I'm having trouble with accuracy evaluation at the end of Session.
Training process looks like this:
with tf.Session() as sess:
sess.run(tf.global_variables_initializer())
epochs = 10
batch_size = 128
for e in range(epochs):
shuffle_indices = np.random.permutation(np.arange(len(inputx)))
X_train = inputx[shuffle_indices]
y_train = inputy[shuffle_indices]
epoch_loss = 0
for i in range(int(len(inputx) // batch_size)):
start = i * batch_size
batch_x = X_train[start:start + batch_size]
batch_y = y_train[start:start + batch_size]
_, c = sess.run([optimizer, cost], feed_dict={x: batch_x, y: batch_y})
epoch_loss += c
print(e + 1, '/', epochs, 'loss:', epoch_loss)
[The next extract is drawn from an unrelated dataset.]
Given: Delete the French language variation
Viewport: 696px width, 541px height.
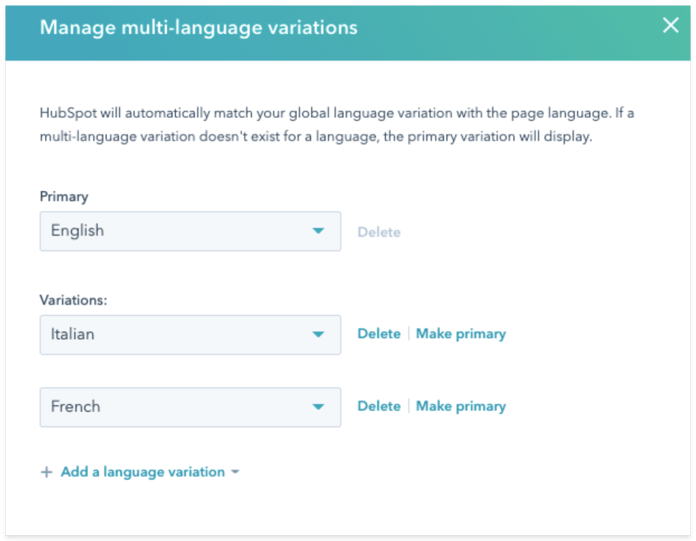Looking at the screenshot, I should 379,406.
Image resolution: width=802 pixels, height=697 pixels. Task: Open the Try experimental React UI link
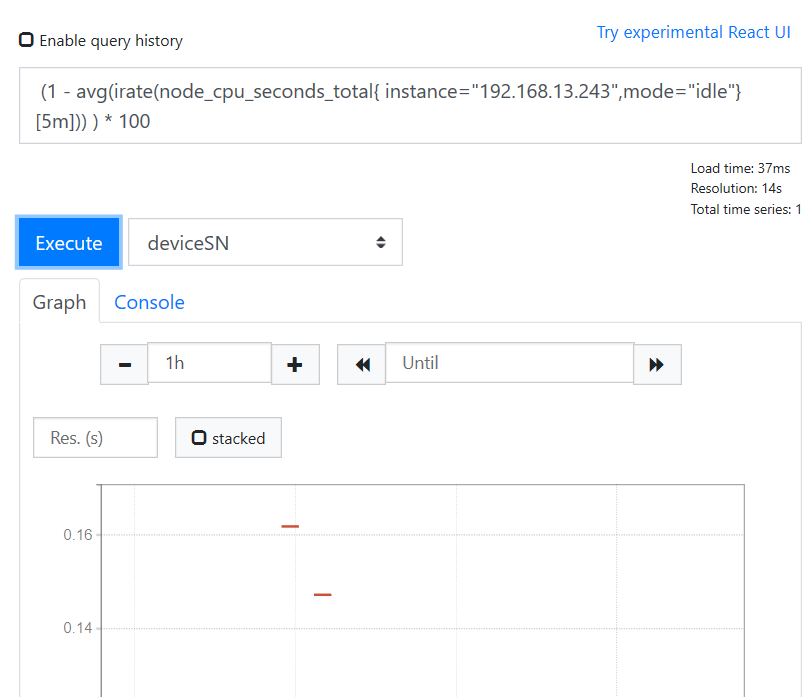tap(693, 32)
At the end of this session I want to evaluate reached accuracy by calculating mean value of percentual differences between prediction
and testy
for each of 3 output layer neurons.
percentual_differences_for_neuron1 = # insert your advice here
accuracy_for_neuron1 = tf.reduce_mean(percentual_differences_for_neuron1)
print('Accuracy of neuron 1 is', '''another advice''')
What's the best way of doing this in TensorFlow?